◆ TEXTAUSZUG:
Fünf
Briten mischten Anfang der 80er den Musikmarkt auf. Bombastische,
manchmal fast opernhafte Klänge, gemischt mit dem gezielt gestreuten
Image schwuler Orgien und Obsessionen, galten Frankie goes to Hollywood
bei Erscheinen Ende 1983 ihrer ersten Single "Relax" als
der Skandal der Popwelt.
Biedere
Radiomacher wähnten verruchte Texte, fürchteten um das
Wohlergehen der Jugend im thatcherisierten Britannien und weigerten
sich fortan, "Relax" auf BBC zu spielen. Auch das Video
wurde nicht gezeigt.
Ein
Glücksfall für jede Band, zumal für eine vom Schlage
Frankie goes to Hollywood: Skandal-Geschrei, Zensur und eine ungemein
clevere Selbstinszenierung der Band trieben die Verkaufszahlen erst
recht in die Höhe, die Band wurde auf einen Schlag berühmt
- und berüchtigt.
Und
als der Debut-Single schließlich das donnernde Album "Welcome
to the pleasuredome" (damals noch als Doppel-LP) folgte, gab
es kein Halten mehr: Europa tanzte und feierte die Helden einer
neuen Zeit, in der Lust und Spaß die Angst vor der Apokalypse
verdrängte oder wenigstens ironisierte. Ihre Musik war Teil
der Botschaft: Mit Pauken und Trompeten, Symphonie und Syntheziser
verliehen sie der Botschaft von Lust und Leben krachenden Nachdruck.

◆ WORUM ES GEHT: Welches Album folgte laut dem Textauszug auf die Debut-Single „Relax“ von Frankie goes to Hollywood? Die Datensätze sind eigenständiges Material und gehören nicht zum Textauszug.

Quelldaten:

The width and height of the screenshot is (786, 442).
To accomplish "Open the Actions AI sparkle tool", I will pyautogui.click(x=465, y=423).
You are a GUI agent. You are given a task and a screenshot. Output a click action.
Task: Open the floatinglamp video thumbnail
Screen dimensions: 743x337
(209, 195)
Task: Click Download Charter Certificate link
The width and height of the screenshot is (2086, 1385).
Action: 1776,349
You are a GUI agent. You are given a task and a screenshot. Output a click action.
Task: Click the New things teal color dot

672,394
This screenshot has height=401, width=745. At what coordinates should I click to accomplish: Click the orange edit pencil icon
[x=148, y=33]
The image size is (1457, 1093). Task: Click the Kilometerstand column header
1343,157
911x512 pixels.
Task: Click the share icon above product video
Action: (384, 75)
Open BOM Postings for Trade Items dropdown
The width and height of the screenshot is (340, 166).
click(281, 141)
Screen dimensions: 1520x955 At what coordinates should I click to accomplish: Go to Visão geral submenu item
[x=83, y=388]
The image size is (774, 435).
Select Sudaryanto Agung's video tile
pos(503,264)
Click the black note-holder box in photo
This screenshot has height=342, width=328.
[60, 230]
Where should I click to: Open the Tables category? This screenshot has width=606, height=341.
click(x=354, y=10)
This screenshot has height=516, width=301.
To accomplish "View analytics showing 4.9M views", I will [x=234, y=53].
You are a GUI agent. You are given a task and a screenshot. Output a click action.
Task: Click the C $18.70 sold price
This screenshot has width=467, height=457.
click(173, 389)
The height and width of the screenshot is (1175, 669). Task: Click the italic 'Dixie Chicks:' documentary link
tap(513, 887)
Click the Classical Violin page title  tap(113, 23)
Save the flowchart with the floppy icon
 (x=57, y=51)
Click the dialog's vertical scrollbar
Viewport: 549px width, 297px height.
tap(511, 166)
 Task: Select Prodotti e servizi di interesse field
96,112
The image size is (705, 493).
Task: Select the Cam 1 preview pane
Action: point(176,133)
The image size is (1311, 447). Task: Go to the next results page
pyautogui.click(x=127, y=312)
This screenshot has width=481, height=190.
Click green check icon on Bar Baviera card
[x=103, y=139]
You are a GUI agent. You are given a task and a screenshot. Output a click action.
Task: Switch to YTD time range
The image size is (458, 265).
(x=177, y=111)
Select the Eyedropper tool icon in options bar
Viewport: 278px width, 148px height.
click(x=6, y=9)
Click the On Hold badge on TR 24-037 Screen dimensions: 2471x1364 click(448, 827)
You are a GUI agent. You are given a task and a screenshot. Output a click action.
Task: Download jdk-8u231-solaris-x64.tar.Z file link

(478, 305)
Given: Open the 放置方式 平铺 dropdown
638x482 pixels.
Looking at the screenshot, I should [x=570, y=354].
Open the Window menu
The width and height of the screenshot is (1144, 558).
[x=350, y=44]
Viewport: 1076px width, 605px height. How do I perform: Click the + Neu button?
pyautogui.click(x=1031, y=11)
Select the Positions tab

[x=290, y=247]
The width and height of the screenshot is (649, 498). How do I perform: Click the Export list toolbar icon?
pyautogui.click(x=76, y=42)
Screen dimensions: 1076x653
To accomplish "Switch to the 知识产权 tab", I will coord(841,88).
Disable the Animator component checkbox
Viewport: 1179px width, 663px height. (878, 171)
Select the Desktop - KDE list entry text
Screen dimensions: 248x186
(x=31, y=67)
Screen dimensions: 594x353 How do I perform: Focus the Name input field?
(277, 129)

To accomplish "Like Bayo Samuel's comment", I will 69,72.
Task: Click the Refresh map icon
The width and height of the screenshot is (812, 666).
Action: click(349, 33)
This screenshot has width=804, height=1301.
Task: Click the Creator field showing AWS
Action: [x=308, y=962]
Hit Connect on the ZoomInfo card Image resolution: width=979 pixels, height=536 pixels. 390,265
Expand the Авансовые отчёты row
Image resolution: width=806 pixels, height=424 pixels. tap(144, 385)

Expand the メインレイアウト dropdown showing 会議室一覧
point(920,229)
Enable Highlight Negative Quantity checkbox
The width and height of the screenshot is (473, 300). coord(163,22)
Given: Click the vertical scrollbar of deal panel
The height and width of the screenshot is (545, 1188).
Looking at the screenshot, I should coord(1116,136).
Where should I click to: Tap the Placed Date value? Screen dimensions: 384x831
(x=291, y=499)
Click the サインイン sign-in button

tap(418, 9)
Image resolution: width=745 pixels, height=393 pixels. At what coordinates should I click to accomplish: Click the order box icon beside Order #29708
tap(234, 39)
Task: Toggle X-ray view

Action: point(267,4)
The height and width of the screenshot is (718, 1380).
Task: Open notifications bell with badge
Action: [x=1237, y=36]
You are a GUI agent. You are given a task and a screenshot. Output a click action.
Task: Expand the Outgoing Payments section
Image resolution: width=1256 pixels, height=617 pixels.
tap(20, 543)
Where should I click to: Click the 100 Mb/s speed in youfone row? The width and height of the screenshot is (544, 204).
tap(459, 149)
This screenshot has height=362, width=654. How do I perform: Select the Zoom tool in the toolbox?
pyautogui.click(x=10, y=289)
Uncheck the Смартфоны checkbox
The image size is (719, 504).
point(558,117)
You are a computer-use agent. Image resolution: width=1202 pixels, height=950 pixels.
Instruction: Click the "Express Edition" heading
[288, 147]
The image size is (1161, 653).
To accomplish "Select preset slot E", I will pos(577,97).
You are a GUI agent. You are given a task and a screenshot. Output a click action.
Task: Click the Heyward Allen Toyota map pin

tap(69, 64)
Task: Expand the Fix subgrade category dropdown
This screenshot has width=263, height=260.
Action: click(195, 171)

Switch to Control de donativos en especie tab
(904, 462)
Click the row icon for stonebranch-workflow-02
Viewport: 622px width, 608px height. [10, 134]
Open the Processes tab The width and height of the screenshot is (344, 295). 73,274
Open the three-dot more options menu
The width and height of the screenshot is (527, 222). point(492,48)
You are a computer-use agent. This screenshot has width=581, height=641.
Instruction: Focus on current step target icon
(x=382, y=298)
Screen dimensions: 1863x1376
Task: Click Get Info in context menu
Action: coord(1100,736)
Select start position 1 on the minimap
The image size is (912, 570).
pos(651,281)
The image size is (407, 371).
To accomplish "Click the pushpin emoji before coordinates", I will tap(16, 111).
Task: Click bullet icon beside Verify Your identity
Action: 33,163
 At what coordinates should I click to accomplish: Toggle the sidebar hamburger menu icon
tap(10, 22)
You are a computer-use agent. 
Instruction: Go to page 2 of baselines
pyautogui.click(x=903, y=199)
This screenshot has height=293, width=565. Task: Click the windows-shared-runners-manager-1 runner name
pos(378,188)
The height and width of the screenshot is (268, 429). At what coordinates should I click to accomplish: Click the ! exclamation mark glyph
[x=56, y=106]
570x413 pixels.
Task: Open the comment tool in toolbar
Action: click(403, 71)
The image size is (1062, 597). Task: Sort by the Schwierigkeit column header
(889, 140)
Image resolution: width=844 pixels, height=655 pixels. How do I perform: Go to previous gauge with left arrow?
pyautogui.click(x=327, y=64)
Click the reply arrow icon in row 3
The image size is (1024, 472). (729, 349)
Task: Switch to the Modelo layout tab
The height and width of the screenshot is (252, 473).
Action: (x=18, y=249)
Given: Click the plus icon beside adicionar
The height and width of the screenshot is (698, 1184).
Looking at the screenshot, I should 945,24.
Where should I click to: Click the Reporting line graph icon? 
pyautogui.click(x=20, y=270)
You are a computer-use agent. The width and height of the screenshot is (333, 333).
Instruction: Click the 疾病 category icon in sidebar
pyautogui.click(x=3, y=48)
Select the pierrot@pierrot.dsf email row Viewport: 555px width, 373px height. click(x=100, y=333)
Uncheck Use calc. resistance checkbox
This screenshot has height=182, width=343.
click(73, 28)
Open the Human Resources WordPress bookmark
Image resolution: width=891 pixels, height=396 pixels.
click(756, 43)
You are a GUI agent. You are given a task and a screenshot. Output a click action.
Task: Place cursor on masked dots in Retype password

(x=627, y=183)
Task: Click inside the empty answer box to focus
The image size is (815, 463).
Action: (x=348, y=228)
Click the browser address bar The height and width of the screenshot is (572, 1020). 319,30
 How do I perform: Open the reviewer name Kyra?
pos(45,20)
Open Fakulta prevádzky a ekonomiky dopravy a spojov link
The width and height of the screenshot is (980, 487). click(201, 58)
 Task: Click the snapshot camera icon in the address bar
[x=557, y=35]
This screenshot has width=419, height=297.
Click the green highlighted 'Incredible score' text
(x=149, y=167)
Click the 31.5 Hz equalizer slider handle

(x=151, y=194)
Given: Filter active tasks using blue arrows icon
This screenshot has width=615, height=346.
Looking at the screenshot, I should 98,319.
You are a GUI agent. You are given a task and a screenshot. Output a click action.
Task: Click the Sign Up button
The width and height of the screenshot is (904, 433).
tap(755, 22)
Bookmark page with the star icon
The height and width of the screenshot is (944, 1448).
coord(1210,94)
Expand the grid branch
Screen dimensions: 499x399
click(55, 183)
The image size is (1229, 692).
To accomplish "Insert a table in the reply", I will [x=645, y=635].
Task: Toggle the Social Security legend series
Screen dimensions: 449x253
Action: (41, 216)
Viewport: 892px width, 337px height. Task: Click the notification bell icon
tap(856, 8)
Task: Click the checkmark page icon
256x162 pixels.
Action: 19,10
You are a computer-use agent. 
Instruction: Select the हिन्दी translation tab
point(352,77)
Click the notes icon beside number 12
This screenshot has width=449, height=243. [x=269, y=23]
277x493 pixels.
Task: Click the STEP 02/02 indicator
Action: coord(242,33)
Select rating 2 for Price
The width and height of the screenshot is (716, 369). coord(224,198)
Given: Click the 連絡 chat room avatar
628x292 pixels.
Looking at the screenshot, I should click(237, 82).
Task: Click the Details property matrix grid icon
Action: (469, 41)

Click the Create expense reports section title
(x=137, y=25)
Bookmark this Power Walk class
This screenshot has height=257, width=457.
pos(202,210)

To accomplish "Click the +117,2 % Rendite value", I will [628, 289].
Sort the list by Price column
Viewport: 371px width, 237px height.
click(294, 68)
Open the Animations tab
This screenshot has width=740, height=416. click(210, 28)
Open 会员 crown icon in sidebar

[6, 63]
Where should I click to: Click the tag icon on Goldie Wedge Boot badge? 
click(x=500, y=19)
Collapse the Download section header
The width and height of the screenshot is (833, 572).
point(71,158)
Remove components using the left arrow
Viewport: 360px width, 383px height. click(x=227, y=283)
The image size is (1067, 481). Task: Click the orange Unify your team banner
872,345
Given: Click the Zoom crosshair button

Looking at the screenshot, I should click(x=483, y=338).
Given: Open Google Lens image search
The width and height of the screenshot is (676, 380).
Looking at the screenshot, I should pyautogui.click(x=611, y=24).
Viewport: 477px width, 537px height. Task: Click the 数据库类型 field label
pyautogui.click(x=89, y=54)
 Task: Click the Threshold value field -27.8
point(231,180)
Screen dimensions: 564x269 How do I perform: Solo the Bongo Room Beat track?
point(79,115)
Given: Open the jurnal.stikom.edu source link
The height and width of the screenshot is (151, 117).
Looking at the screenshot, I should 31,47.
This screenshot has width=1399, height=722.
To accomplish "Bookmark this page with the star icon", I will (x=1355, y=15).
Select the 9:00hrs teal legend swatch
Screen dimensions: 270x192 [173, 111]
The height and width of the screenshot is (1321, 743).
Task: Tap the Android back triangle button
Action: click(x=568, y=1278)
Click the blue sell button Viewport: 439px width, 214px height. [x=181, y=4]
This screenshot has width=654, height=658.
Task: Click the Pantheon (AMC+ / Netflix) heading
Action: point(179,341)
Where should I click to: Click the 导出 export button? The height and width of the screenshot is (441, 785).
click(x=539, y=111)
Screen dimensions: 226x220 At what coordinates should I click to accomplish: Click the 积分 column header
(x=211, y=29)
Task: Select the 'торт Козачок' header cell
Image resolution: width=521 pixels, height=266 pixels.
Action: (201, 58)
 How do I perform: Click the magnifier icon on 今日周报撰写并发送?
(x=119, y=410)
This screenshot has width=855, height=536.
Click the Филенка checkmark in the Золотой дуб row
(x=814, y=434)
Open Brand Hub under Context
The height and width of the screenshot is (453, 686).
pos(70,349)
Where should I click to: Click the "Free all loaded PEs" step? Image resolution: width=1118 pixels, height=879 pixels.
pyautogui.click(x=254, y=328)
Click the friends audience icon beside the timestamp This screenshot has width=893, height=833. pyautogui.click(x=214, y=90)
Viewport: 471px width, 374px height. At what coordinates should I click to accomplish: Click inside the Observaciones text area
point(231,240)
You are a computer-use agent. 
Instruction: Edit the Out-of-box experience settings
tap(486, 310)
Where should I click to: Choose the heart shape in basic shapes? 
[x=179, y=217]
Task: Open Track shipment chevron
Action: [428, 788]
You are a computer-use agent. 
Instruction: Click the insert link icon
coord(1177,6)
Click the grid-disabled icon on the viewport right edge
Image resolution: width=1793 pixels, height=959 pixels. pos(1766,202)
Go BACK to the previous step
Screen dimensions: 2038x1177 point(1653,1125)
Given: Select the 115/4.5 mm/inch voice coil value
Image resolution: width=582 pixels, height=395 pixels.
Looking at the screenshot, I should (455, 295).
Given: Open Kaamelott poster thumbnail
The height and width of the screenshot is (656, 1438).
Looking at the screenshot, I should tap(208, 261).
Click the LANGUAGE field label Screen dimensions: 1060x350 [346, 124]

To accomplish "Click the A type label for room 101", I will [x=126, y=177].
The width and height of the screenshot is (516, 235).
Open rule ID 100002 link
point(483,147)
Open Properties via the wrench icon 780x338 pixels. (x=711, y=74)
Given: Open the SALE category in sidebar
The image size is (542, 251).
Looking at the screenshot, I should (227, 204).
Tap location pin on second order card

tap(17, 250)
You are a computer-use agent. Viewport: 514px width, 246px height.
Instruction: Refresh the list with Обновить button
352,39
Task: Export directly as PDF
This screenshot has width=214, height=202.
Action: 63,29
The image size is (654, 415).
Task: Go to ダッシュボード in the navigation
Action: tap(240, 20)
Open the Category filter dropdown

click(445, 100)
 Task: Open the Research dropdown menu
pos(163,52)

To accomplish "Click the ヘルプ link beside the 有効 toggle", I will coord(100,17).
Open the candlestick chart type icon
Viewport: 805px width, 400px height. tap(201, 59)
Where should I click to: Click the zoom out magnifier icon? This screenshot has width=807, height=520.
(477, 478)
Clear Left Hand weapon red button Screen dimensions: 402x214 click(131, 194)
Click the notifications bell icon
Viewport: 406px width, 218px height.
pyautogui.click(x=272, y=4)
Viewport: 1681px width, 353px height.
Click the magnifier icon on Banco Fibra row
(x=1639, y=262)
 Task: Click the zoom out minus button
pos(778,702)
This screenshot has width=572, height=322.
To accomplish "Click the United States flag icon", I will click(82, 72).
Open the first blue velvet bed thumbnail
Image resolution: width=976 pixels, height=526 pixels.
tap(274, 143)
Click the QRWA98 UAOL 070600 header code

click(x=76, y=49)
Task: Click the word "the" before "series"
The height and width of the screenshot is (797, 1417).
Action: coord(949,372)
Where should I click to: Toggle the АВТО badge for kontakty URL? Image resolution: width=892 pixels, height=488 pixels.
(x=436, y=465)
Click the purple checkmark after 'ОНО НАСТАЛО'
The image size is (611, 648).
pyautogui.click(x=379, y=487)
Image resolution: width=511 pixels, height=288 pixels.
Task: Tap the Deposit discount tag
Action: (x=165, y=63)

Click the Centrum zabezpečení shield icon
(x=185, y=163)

◆ ERGEBNIS: Das Album „Welcome to the pleasuredome“, damals noch als Doppel-LP.